→ **EXERCISE REQUIREMENTS**
Would you please copy each line below that includes the string "computer"?

→ **RECORDS FOR THIS TASK**
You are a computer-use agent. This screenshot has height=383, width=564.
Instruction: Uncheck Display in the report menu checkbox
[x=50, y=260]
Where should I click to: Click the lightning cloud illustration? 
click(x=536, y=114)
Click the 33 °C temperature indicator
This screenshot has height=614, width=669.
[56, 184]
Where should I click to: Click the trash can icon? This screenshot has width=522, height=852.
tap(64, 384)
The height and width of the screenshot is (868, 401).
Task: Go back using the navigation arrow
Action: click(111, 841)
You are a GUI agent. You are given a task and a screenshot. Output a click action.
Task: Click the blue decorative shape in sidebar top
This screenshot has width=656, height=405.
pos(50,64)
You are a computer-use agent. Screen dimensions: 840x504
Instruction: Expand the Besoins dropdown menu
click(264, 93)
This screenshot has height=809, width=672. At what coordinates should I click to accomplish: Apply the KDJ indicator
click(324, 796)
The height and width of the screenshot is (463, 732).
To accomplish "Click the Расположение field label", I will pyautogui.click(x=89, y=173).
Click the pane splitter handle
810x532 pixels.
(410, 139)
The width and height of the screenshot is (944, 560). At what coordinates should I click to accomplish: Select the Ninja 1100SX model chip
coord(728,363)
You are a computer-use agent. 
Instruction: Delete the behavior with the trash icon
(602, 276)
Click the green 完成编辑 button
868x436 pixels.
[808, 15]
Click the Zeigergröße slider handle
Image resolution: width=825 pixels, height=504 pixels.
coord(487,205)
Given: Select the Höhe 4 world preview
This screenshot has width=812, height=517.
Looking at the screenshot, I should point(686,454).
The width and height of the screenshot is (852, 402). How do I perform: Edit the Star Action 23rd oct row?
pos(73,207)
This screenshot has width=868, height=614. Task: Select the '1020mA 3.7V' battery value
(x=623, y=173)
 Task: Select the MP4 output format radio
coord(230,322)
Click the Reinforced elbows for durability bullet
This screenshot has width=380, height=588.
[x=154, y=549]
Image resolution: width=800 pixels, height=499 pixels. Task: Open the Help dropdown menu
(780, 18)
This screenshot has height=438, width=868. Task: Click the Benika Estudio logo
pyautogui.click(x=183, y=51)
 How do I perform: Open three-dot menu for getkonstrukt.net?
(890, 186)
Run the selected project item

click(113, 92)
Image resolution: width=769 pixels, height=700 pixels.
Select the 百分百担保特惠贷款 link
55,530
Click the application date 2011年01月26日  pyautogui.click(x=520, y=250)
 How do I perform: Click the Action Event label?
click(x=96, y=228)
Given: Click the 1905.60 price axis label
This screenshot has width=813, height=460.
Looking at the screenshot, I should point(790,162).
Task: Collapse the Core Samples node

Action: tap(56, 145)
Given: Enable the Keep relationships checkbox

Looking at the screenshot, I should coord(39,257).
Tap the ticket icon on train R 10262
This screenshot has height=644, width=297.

→ **ANSWER TO THE PROBLEM**
You are a computer-use agent. This screenshot has height=383, width=564.
You are a computer-use agent. Screen dimensions: 840x504
You are a computer-use agent. 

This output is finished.